_DIRECTION_
Output the lines of these entries as a JSON list of strings, one string per line, leaving out blank lines.

[Element lookup records]
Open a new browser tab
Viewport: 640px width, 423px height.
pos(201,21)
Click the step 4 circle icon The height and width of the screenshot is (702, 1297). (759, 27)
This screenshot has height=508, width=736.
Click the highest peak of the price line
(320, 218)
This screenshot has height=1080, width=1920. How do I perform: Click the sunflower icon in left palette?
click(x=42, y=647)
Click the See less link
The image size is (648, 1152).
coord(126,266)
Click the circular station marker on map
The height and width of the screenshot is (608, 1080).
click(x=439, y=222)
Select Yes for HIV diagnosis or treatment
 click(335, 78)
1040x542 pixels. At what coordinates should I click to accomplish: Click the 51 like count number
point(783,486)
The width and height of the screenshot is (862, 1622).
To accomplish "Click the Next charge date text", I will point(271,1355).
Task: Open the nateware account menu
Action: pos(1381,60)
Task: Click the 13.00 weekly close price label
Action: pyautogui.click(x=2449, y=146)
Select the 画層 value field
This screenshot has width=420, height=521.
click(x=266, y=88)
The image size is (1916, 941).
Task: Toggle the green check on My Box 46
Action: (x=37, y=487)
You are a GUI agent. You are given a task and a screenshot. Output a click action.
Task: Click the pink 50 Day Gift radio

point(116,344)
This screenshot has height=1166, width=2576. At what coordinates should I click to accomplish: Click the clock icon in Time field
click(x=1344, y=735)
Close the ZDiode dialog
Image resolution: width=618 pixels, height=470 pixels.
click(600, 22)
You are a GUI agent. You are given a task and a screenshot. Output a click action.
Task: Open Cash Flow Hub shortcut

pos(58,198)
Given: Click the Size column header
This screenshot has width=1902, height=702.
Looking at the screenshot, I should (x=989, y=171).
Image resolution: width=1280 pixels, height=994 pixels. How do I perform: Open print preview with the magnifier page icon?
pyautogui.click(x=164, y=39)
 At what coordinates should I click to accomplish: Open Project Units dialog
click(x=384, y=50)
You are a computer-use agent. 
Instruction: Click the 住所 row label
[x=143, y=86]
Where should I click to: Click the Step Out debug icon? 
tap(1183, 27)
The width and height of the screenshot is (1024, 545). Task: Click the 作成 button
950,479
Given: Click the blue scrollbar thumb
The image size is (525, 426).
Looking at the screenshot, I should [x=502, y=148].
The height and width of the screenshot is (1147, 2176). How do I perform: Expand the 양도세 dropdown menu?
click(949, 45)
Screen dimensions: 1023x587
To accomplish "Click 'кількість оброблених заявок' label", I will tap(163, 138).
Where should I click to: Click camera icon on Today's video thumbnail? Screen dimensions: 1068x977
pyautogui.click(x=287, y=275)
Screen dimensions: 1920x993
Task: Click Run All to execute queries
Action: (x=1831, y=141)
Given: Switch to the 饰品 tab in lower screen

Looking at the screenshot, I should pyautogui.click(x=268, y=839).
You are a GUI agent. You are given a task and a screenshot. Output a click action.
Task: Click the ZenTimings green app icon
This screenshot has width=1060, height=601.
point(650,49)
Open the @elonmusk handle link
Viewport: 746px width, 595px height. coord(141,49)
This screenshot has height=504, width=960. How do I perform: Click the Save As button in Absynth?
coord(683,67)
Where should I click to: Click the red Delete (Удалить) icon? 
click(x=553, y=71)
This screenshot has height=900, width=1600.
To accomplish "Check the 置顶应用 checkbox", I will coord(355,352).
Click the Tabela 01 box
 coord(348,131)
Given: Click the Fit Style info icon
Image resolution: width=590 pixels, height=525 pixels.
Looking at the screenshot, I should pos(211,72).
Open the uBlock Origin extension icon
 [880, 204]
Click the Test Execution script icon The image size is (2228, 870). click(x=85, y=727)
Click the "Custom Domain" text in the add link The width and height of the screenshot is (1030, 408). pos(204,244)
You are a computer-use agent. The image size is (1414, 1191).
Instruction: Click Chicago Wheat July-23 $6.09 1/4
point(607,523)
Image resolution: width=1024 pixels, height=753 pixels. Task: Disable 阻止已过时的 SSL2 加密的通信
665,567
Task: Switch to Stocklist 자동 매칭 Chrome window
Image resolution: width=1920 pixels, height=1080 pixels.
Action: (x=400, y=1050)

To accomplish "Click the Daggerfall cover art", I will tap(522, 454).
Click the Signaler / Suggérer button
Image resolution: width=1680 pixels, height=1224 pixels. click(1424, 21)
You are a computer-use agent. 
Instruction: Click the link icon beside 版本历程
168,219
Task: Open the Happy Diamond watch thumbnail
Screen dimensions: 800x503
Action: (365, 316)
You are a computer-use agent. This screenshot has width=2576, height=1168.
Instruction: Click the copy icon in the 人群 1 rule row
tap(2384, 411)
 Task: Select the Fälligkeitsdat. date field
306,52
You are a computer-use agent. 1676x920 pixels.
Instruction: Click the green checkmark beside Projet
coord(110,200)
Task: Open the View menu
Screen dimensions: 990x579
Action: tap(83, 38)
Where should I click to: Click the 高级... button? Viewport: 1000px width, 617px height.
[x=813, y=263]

_ANSWER TO THIS PROBLEM_
[
  "Open a new browser tab",
  "Viewport: 640px width, 423px height.",
  "pos(201,21)",
  "Click the step 4 circle icon The height and width of the screenshot is (702, 1297). (759, 27)",
  "This screenshot has height=508, width=736.",
  "Click the highest peak of the price line",
  "(320, 218)",
  "This screenshot has height=1080, width=1920. How do I perform: Click the sunflower icon in left palette?",
  "click(x=42, y=647)",
  "Click the See less link",
  "The image size is (648, 1152).",
  "coord(126,266)",
  "Click the circular station marker on map",
  "The height and width of the screenshot is (608, 1080).",
  "click(x=439, y=222)",
  "Select Yes for HIV diagnosis or treatment",
  " click(335, 78)",
  "1040x542 pixels. At what coordinates should I click to accomplish: Click the 51 like count number",
  "point(783,486)",
  "The width and height of the screenshot is (862, 1622).",
  "To accomplish \"Click the Next charge date text\", I will point(271,1355).",
  "Task: Open the nateware account menu",
  "Action: pos(1381,60)",
  "Task: Click the 13.00 weekly close price label",
  "Action: pyautogui.click(x=2449, y=146)",
  "Select the 画層 value field",
  "This screenshot has width=420, height=521.",
  "click(x=266, y=88)",
  "The image size is (1916, 941).",
  "Task: Toggle the green check on My Box 46",
  "Action: (x=37, y=487)",
  "You are a GUI agent. You are given a task and a screenshot. Output a click action.",
  "Task: Click the pink 50 Day Gift radio",
  "point(116,344)",
  "This screenshot has height=1166, width=2576. At what coordinates should I click to accomplish: Click the clock icon in Time field",
  "click(x=1344, y=735)",
  "Close the ZDiode dialog",
  "Image resolution: width=618 pixels, height=470 pixels.",
  "click(600, 22)",
  "You are a GUI agent. You are given a task and a screenshot. Output a click action.",
  "Task: Open Cash Flow Hub shortcut",
  "pos(58,198)",
  "Given: Click the Size column header",
  "This screenshot has width=1902, height=702.",
  "Looking at the screenshot, I should (x=989, y=171).",
  "Image resolution: width=1280 pixels, height=994 pixels. How do I perform: Open print preview with the magnifier page icon?",
  "pyautogui.click(x=164, y=39)",
  " At what coordinates should I click to accomplish: Open Project Units dialog",
  "click(x=384, y=50)",
  "You are a computer-use agent. ",
  "Instruction: Click the 住所 row label",
  "[x=143, y=86]",
  "Where should I click to: Click the Step Out debug icon? ",
  "tap(1183, 27)",
  "The width and height of the screenshot is (1024, 545). Task: Click the 作成 button",
  "950,479",
  "Given: Click the blue scrollbar thumb",
  "The image size is (525, 426).",
  "Looking at the screenshot, I should [x=502, y=148].",
  "The height and width of the screenshot is (1147, 2176). How do I perform: Expand the 양도세 dropdown menu?",
  "click(949, 45)",
  "Screen dimensions: 1023x587",
  "To accomplish \"Click 'кількість оброблених заявок' label\", I will tap(163, 138).",
  "Where should I click to: Click camera icon on Today's video thumbnail? Screen dimensions: 1068x977",
  "pyautogui.click(x=287, y=275)",
  "Screen dimensions: 1920x993",
  "Task: Click Run All to execute queries",
  "Action: (x=1831, y=141)",
  "Given: Switch to the 饰品 tab in lower screen",
  "Looking at the screenshot, I should pyautogui.click(x=268, y=839).",
  "You are a GUI agent. You are given a task and a screenshot. Output a click action.",
  "Task: Click the ZenTimings green app icon",
  "This screenshot has width=1060, height=601.",
  "point(650,49)",
  "Open the @elonmusk handle link",
  "Viewport: 746px width, 595px height. coord(141,49)",
  "This screenshot has height=504, width=960. How do I perform: Click the Save As button in Absynth?",
  "coord(683,67)",
  "Where should I click to: Click the red Delete (Удалить) icon? ",
  "click(x=553, y=71)",
  "This screenshot has height=900, width=1600.",
  "To accomplish \"Check the 置顶应用 checkbox\", I will coord(355,352).",
  "Click the Tabela 01 box",
  " coord(348,131)",
  "Given: Click the Fit Style info icon",
  "Image resolution: width=590 pixels, height=525 pixels.",
  "Looking at the screenshot, I should pos(211,72).",
  "Open the uBlock Origin extension icon",
  " [880, 204]",
  "Click the Test Execution script icon The image size is (2228, 870). click(x=85, y=727)",
  "Click the \"Custom Domain\" text in the add link The width and height of the screenshot is (1030, 408). pos(204,244)",
  "You are a computer-use agent. The image size is (1414, 1191).",
  "Instruction: Click Chicago Wheat July-23 $6.09 1/4",
  "point(607,523)",
  "Image resolution: width=1024 pixels, height=753 pixels. Task: Disable 阻止已过时的 SSL2 加密的通信",
  "665,567",
  "Task: Switch to Stocklist 자동 매칭 Chrome window",
  "Image resolution: width=1920 pixels, height=1080 pixels.",
  "Action: (x=400, y=1050)",
  "To accomplish \"Click the Daggerfall cover art\", I will tap(522, 454).",
  "Click the Signaler / Suggérer button",
  "Image resolution: width=1680 pixels, height=1224 pixels. click(1424, 21)",
  "You are a computer-use agent. ",
  "Instruction: Click the link icon beside 版本历程",
  "168,219",
  "Task: Open the Happy Diamond watch thumbnail",
  "Screen dimensions: 800x503",
  "Action: (365, 316)",
  "You are a computer-use agent. This screenshot has width=2576, height=1168.",
  "Instruction: Click the copy icon in the 人群 1 rule row",
  "tap(2384, 411)",
  " Task: Select the Fälligkeitsdat. date field",
  "306,52",
  "You are a computer-use agent. 1676x920 pixels.",
  "Instruction: Click the green checkmark beside Projet",
  "coord(110,200)",
  "Task: Open the View menu",
  "Screen dimensions: 990x579",
  "Action: tap(83, 38)",
  "Where should I click to: Click the 高级... button? Viewport: 1000px width, 617px height.",
  "[x=813, y=263]"
]